## READING TEXT
=== Begin Enclosure ===

(this post reflects what I told during my presentation at the neojournalism2012 conference in Brussels, Belgium).
I remember it vividly. That particular day during the never-ending euro crisis I was covering a European Summit. My newspaper colleague was attending briefings, I was at the newsroom, monitoring about 300 people we follow on Twitter regarding the crisis. I talked to some colleagues from other European newspapers, wire services, blogs and television stations, via Twitter. Some of them where at that same summit, covering the same of other briefings. I told my colleague to contact some of my Twitter contacts, while getting a word by word translation of some statements in Italian and in Greek via other tweeting journos.
Among those analyzing the events were fellow-journalists, but also economists working for banks or universities, traders in the City and on Wall Street or in Milan. It was often very difficult to see who was a journalist by profession and who was not. It did not seem to matter that very much.
Of course, the liveblog was like a stream, not like some finished, polished product. It was the reflection and part of the newsgathering process.
Sometimes I use the Twitter-site to monitor all those euro-sources, sometimes Hootsuite (a social media dashboard) or I use Flipboard on my iPad – converting the streams into a kind of glossy-looking online magazine. I use Flipboard also for other beats which interest me, but what is important to note: even though it looks like a magazine, there is no editorial staff deciding for me what I should read. It’s my selection of sources, and they come from many different media – in fact, in most cases, they are just individuals. I do not care what some newspaper or television station thinks about an important issue, but what a particular person at that organization thinks about it.
In the meantime, we are still very much involved in selling newspapers – in print, or digitally. It’s the old music industry situation: remember when you wanted to buy only one or two songs, but you had to buy the whole CD? Maybe the community wants to get the whole package about business, politics, markets and culture, but then again maybe many people would prefer just reading about one ‘beat’ or following only a few journalists. I’m pretty much convinced that we’re going through the same transformation as the music industry.

=== End Enclosure ===

## DATASET CONTENT
=== Begin Enclosure ===

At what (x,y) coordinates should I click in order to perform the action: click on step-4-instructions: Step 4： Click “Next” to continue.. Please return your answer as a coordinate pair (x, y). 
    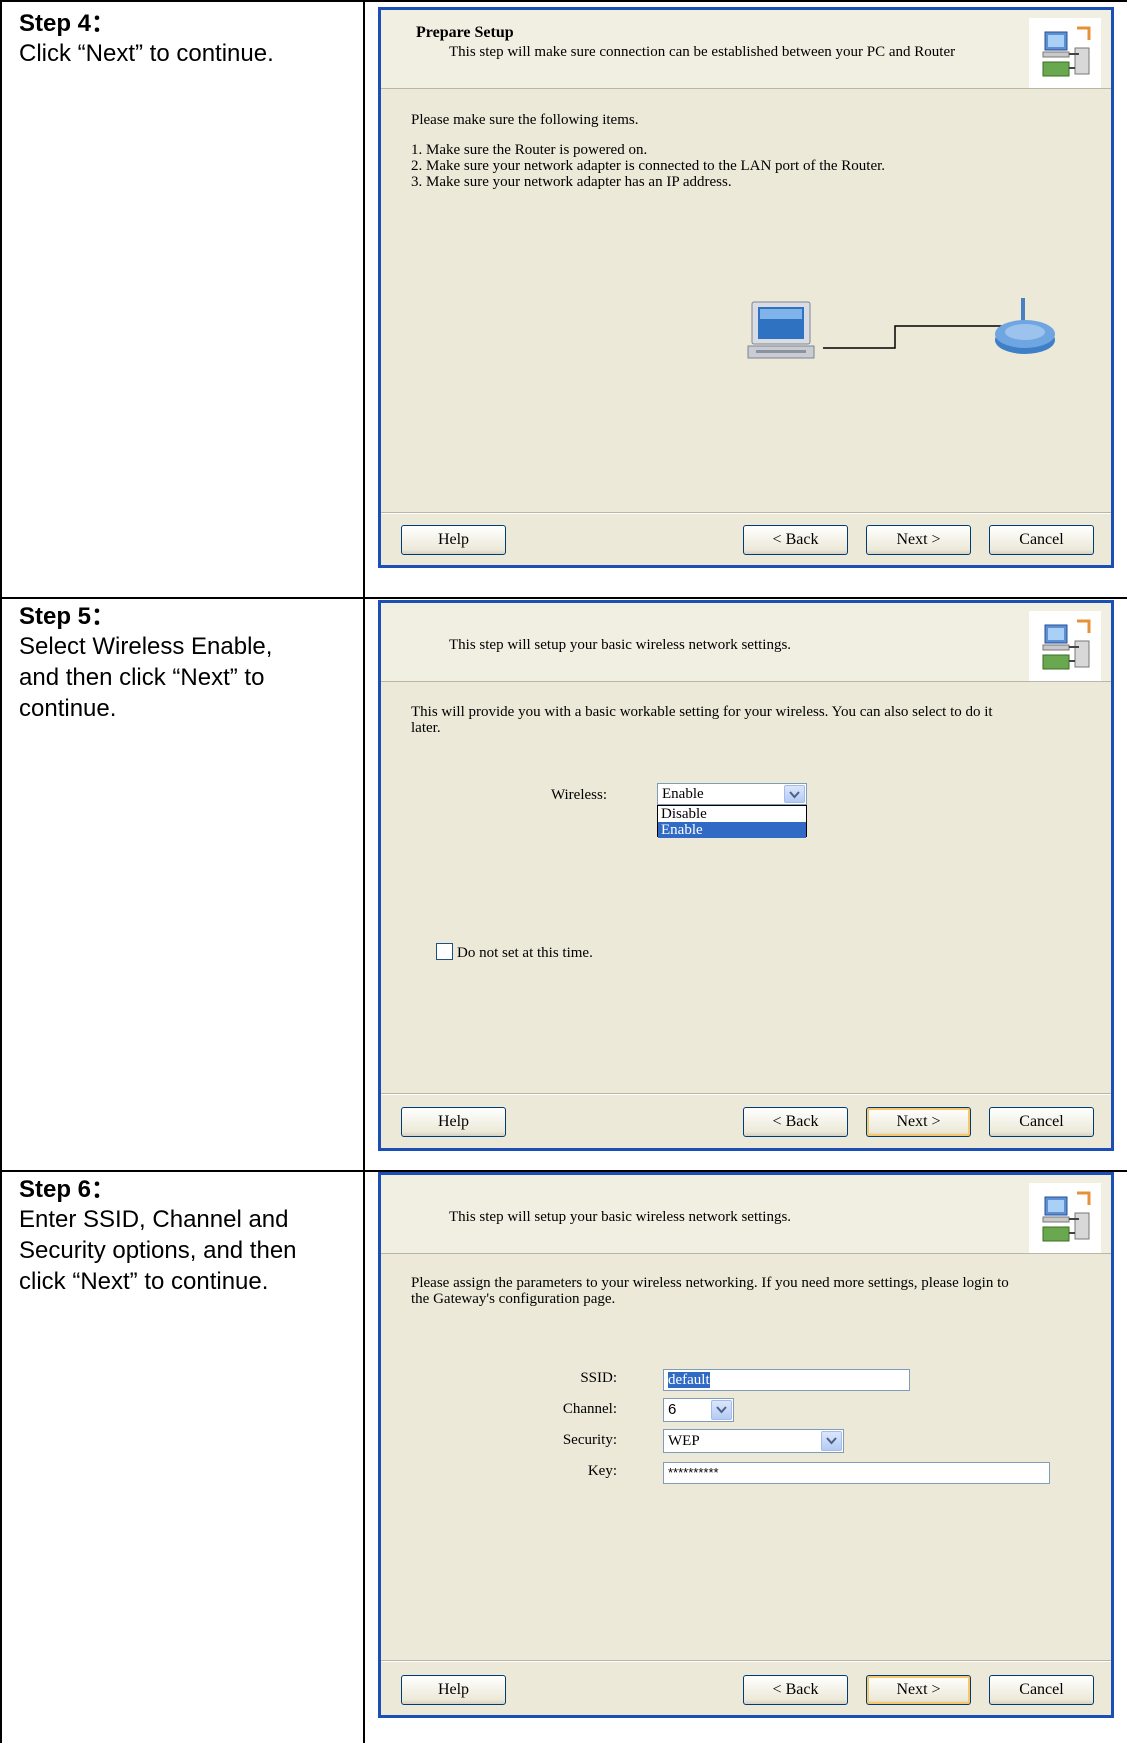
    Looking at the image, I should click on (184, 40).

=== End Enclosure ===

## COMPLETE THE FOLLOWING
1 – In the post about covering the euro crisis on Twitter, copy word for word the passage from "Sometimes I use" to "thinks about it.".
2 – Write the next part of the post about journalists following the euro crisis on Twitter, picking up after its final sentence.

## SOLVED TASKS
1 –
Sometimes I use the Twitter-site to monitor all those euro-sources, sometimes Hootsuite (a social media dashboard) or I use Flipboard on my iPad – converting the streams into a kind of glossy-looking online magazine. I use Flipboard also for other beats which interest me, but what is important to note: even though it looks like a magazine, there is no editorial staff deciding for me what I should read. It’s my selection of sources, and they come from many different media – in fact, in most cases, they are just individuals. I do not care what some newspaper or television station thinks about an important issue, but what a particular person at that organization thinks about it.

2 –
I don’t have an immediate answer in terms of a sustainable business model for the atomization of news and information. What we do at our newspaper is taking the community serious. That’s why we have liveblogs – we publish almost in real-time the raw material we see such as tweets, articles, videos, adding context and adding parts of the discussions we have. It’s a way of showing ‘the making of’, the process of news gathering, as it happens.
The liveblogs and blogs eventually lead to articles and videos, but we experiment with other forms of story-telling which of course use rich media but also have various possible entry-points. Stories do not have to be linear (my colleagues Nicolas Becquet uses Klynt for building his interactive stories). Another colleague, Raphael Cockx, uses data journalism allowing our community to analyze how their towns and villages compare, using data about income, unemployment, number of companies, growth and crime.
And of course we have long conversations with our community. I host a daily chat session and we experiment with Google Hangout On Air. It’s very different from the usual asynchronous comments on a news site – the real time interactivity facilitates more civilized, constructive conversations which teach us a lot about what people are looking for on our site.
So why deconstructon? We’re not talking about the destruction of journalism. We deconstruct it to obtain better journalism. In general, deconstruction means the questioning of boundaries, which often seem clear-cut but in reality are not (or should no longer be). The boundaries between journalists and other professions, between what is inside and what is outside the newsroom, between the journalists and the people formerly known as the audience are becoming subjects of negotiation. Not everything we discuss at the newsroom should be published in real-time, but there is a lot which can only benefit from being out there in the open.
My slides:
See previous posts for other news about the neojournalist conference:
– How the truth unfolds itself – Hermida about new media
– Journalists would be more cheerful being DJs
– The many meanings of neo-journalism
– A Storify report about the conference by my colleague Nicolas Becquet (French and English)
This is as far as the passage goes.